The Bullen Case, supra, dealt in part with life insurance, but included also matters concerning the situs of the taxable estate and the contemplation of death as a motive for the transfer of interest. In deciding the latter questions, which are not involved now, we cited the precedents of the New York courts in construing the New York Inheritance Tax Law and said they were brought here with the statute; but in determining the taxability of the proceeds of the life insurance policy payable to the widow we made no reference to any New York decision, merely reciting in a short paragraph, 143 Wis. at page 523, the policy was payable to Mrs. Bullen with no right in Mr. Bullen to change the beneficiary, and Mrs. Bullen had not relinquished her rights in it. Therefore, we said, the policy remained Mrs. Bullen’s property and was not a part of Mr. Bullen’s estate, and was not taxable. For *262all that appears or can now be ascertained, the decision on this point may have rested on our original view of the law, uninfluenced by any prior New York interpretation of a like statute. Whether our Bullen decision, in the part concerning the life insurance feature, was an unexpressed recognition of prior New York decisions or whether it was the result of independent consideration is not material now. At present we have payments due Mrs. Sweet by reason of her husband’s retirement agreement. The federal retirement system prescribes the beneficiary and the employee cannot change it. This beneficiary has not relinquished her rights. The payments come direct to her. We consider that the same conditions prevail that produced the decision in the Bullen Case, supra, and by reason of the result there the proceeds of the retirement agreement are not taxable under sec. 72.01 (3) (b), Stats.
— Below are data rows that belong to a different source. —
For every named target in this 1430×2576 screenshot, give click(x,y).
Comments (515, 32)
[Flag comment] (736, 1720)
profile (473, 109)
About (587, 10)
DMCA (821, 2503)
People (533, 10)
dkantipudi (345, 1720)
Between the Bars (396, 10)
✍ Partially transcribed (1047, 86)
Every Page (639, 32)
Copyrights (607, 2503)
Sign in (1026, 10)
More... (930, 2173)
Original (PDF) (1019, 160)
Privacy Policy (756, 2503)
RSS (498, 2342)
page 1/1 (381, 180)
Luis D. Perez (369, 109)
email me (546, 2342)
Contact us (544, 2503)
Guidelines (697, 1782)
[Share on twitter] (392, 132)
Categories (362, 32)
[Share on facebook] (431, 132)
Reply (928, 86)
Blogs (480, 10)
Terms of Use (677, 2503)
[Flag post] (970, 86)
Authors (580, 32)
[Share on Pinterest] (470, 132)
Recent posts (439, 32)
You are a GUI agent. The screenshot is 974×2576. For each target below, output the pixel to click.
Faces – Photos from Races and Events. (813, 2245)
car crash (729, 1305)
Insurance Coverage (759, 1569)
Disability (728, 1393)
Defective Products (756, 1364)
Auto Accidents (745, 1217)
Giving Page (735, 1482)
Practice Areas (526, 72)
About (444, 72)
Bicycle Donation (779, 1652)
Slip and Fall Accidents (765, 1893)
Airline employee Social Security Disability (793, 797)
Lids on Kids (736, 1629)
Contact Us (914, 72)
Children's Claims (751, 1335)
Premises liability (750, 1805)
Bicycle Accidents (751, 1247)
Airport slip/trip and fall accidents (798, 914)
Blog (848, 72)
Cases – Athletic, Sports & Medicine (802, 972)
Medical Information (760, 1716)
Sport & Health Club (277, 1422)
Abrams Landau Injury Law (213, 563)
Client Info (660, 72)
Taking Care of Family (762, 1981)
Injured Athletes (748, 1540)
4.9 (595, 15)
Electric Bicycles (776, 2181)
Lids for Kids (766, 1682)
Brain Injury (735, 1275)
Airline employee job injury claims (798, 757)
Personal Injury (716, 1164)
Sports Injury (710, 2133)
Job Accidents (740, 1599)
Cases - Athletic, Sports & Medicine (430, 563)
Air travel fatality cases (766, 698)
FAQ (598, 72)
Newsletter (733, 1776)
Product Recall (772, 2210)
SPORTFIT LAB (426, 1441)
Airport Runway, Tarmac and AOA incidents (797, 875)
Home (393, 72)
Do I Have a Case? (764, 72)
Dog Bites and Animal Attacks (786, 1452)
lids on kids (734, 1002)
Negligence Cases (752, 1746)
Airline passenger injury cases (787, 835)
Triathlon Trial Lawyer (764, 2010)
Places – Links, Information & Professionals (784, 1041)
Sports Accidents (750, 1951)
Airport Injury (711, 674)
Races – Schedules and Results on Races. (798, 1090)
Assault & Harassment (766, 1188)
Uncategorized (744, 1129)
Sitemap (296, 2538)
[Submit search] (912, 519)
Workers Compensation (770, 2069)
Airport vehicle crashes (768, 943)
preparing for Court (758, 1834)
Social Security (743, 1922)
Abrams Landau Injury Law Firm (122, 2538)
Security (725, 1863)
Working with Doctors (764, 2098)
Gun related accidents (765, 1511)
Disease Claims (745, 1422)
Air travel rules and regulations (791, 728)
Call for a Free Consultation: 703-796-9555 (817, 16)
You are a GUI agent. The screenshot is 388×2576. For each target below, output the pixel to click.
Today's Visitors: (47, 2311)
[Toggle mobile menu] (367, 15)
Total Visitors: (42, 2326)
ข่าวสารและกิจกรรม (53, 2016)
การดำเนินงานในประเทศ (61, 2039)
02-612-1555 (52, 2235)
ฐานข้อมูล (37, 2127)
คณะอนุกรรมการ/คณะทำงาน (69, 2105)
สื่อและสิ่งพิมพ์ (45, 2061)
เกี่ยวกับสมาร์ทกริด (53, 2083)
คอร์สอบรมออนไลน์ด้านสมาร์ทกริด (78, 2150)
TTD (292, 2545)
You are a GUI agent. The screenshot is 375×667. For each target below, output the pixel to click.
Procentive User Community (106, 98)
After the decision in the Bullen Case, supra, holding that life insurance proceeds were not taxable to Bullen’s widow, the legislature enacted ch. 253, Laws of 1915, which expressly provided that “insurance payable upon the death of any person . . . shall be deemed a part of his estate for the purpose of the tax, and shall be taxable to the person or persons entitled thereto.” Though amended in certain respects this act, now known as sec. 72.01 (7), Stats., forms the basis of the present taxation of insurance benefits. Thus there is now a clear and express declaration by the Wisconsin legislature that insurance, payable on the death of the assured, shall be taxed, whether payable to the estate or to another beneficiary. A fundamental rule of tax law is “that a tax cannot be imposed without clear and express language for that purpose, and where ambiguity and doubt exist it must be resolved in favor of the person upon whom it is sought to impose the tax.” Wadhams Oil Co. v. State (1933), 210 Wis. 448, 459, 245 N. W. 646, 246 N. W. 687. Respondent does not contend that retirement benefits like those in question *263constitute life insurance. Indeed, it submits much authority to the contrary, in which we concur. Accordingly, we cannot construe the term “insurance payable upon the death of any person,” as used in sec. 72.01 (7), as language which expressly and without doubt or ambiguity shows a legislative intent to subject these benefits to taxation. Being taxable neither under sec. 72.01 (3) (b) by virtue of the decision in Estate of Bullen, supra, nor as insurance under sec. 72.01 (7), it follows that the order taxing them must be reversed.
By the Court. — -That portion of the order dealing with the annuity due under the federal civil service retirement system is reversed. Cause remanded with directions to exclude the annuity from the taxable estate.